The agriculture, food and fibre value chain contributed an estimated 14% to the country’s GDP, and agriculture exports have become an important source of foreign earnings for South Africa.
According to Prof Ferdi Meyer, director of the Bureau for Food and Agricultural Policy, who was speaking at a recent Agbiz Information Day in Pretoria, the agriculture sector’s positive contribution to the country’s trade balance amounted to just under R60 billion in 2018, up from around R20 billion in 2010, and far outperforming other sectors, which in 2018 made a negative contribution to the trade balance of more than R40 billion.
However, the contribution that the sector will be able to make in the next year is under serious threat due to the prolonged drought, which has already seen a number of farmers exit the industry.
In a recent presentation to Parliament’s Portfolio Committee on Agriculture, Land Reform and Rural Development, officials from the Department of Agriculture, Land Reform and Rural Development (agriculture department) indicated that over R1,3 billion was needed to contain the effects of the ongoing drought crisis and its impact on the agriculture sector.
The lion’s share of this is needed in the Northern Cape, which has already been declared a disaster area. Government allocated R30 million to help alleviate the impact the drought is having on farmers in this province; however, according to the agriculture department, R600 million is needed to respond adequately to the crisis.
In the Eastern Cape, where some areas have completely run out of water, an estimated R395 million is needed to assist farmers, many of whom no longer have access to water or feed to keep their livestock alive.

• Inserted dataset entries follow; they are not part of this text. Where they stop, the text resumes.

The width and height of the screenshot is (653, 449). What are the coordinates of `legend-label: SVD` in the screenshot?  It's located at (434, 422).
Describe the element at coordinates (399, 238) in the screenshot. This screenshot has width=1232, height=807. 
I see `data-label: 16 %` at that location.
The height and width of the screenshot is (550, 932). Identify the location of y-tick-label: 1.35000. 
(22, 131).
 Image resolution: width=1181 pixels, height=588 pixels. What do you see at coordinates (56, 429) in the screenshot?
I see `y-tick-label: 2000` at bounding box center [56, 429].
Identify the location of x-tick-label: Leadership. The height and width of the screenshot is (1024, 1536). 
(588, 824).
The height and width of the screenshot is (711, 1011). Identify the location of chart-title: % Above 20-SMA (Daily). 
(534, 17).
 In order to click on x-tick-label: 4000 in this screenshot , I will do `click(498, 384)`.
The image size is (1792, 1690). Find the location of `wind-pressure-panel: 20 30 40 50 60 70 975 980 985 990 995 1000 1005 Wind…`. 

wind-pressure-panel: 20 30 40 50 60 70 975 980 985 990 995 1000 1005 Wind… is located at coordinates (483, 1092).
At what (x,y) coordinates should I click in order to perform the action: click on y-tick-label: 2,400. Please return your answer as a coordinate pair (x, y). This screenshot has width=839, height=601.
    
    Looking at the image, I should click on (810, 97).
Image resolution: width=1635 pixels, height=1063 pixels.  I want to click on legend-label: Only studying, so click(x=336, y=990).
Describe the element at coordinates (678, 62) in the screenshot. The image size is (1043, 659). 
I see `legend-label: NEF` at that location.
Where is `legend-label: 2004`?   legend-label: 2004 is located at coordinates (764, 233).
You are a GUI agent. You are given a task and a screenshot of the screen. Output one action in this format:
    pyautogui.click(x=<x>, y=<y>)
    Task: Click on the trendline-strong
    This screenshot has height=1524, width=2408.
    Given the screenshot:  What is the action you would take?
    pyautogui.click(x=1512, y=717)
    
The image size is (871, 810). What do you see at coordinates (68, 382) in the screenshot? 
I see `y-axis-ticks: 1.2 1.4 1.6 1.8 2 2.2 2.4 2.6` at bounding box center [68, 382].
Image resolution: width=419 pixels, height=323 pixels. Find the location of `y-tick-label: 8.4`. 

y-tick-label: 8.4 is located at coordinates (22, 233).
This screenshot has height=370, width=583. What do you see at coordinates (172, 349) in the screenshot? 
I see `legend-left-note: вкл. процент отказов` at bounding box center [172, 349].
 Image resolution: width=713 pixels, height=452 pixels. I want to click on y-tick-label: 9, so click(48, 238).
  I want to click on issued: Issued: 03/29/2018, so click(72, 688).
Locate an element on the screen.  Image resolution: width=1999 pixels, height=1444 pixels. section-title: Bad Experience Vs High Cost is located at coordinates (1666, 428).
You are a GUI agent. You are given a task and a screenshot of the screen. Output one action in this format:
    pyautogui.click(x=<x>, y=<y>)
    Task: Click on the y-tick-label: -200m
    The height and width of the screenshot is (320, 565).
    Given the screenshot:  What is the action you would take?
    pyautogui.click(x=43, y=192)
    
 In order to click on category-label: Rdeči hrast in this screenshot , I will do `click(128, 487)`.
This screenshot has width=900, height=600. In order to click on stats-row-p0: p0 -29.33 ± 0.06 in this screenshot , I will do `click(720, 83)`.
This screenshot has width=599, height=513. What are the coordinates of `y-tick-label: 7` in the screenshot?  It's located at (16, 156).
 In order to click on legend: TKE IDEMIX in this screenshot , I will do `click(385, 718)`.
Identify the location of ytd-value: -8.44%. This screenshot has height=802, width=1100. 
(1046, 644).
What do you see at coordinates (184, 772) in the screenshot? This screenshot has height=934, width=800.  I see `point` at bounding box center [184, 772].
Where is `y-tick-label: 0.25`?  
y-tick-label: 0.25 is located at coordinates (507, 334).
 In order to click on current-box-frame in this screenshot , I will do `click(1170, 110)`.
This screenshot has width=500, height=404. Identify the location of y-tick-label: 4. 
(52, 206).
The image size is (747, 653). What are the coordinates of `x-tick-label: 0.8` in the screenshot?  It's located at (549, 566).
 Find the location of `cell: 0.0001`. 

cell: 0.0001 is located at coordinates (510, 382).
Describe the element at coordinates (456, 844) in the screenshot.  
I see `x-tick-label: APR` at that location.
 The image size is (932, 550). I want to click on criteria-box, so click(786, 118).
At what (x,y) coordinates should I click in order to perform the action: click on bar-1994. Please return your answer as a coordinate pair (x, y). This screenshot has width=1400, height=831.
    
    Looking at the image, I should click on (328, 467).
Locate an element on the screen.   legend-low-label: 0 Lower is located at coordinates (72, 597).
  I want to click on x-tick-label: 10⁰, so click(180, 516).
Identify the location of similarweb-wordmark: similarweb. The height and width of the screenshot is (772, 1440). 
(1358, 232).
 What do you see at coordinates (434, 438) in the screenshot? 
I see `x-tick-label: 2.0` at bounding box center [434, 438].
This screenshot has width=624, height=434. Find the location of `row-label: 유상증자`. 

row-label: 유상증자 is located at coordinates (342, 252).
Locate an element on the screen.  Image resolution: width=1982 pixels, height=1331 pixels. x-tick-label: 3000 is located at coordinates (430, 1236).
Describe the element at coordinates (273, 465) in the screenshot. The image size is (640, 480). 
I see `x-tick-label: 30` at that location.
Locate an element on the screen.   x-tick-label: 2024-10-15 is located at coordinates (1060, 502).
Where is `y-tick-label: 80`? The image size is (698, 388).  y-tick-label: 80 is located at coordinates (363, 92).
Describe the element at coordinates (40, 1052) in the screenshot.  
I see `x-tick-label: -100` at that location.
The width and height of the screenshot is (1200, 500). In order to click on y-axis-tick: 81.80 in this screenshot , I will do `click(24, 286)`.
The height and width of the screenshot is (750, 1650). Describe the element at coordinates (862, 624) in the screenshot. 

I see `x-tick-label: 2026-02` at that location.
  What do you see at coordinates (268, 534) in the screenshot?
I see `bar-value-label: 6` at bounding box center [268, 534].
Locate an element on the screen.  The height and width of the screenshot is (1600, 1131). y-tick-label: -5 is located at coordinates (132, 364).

In a question-and-answer session in Parliament recently, President Cyril Ramaphosa, in response to a question from the Freedom Front Plus about what government would do to assist farmers and farmworkers struggling to survive the drought, said that agriculture minister Thoko Didiza was working on a plan that would see the state provide support to all farmers during difficult times.
This is good news; we cannot keep stumbling from one crisis to the next without ever reaching the point where natural disasters are catered for in a proactive manner.
Hopefully this plan will include, as was alluded to in the economic strategy paper that was published by National Treasury in September this year, a solution for affordable, state-subsidised agricultural insurance.
However, right now, time is running out, and for many farmers it is already too late. The agriculture minister must continue working on her plan, but in the meantime, government needs to respond with urgent assistance.
The loss of even a single farming business echoes through the entire economic ecosystem of towns and regions.
Like Eskom, agriculture has become too important for South Africa to allow it to fail, or even falter.